Determining Kubernetes API transaction rate for your environment
There is no way to pre-determine the transaction rate that the Kubernetes API will be able to handle without directly measuring it. One of the tools that can be used for load testing the control plane is kube-burner. The binary brings an opinionated OpenShift wrapper for testing OpenShift clusters. It can be used to test cluster or node density. For testing the control plane, kube-burner ocp has three workloads profiles: cluster-density, cluster-density-v2, and cluster-density-ms. Each workload profile creates a series of resources designed to load the control. For more information about each profile, see the kube-burner ocp workload documentation.
A detailed description of running kube-burner ocp is beyond the scope of this document.
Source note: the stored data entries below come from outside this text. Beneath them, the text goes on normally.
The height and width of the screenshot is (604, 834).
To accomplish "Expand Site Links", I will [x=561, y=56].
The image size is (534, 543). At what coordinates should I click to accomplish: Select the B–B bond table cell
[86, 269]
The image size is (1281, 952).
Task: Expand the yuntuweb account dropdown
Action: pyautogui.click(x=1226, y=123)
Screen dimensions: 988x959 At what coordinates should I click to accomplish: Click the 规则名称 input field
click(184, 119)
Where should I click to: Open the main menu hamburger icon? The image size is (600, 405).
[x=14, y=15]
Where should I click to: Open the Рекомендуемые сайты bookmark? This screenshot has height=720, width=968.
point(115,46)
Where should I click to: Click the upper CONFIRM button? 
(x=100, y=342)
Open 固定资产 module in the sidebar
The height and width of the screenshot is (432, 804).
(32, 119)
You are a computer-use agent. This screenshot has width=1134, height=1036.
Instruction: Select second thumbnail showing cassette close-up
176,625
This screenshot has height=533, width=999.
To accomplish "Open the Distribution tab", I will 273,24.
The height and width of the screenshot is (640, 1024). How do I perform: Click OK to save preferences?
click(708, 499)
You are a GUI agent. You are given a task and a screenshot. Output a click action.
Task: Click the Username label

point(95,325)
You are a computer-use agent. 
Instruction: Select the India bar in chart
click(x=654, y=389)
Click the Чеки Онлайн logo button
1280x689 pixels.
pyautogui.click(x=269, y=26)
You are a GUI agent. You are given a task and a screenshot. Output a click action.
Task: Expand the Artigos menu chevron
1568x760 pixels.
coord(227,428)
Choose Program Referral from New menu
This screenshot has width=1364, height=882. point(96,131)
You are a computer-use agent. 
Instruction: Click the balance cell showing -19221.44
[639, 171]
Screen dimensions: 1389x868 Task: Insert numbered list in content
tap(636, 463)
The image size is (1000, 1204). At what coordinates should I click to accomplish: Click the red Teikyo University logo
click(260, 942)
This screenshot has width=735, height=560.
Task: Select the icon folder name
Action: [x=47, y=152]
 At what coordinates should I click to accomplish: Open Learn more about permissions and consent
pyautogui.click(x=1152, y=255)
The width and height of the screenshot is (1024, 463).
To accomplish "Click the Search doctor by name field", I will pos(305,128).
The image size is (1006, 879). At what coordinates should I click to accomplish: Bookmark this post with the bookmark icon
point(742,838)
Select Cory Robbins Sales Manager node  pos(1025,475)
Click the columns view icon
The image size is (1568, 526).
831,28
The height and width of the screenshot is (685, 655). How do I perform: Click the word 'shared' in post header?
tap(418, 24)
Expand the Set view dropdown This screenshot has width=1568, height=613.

The following example shows a run that creates and deletes resources within 20 minutes:
# kube-burner ocp cluster-density-ms --churn-duration 20m --churn-delay 0s --iterations 10 --timeout 30m
OpenShift Container Platform UI console provides a dashboard with all the relevant API performance information. Click Observe > Dashboards, and from the Dashboards menu, click API Performance.
During the run, observe the API performance dashboard to understand how the control plane responds during load and the 99th percentile transaction rate it can achieve for the execution of various verbs and request rates by read and write. Use this information and the knowledge of your organization’s workload to determine the load that the organization can put in the clusters for the specific stretched control plane deployment.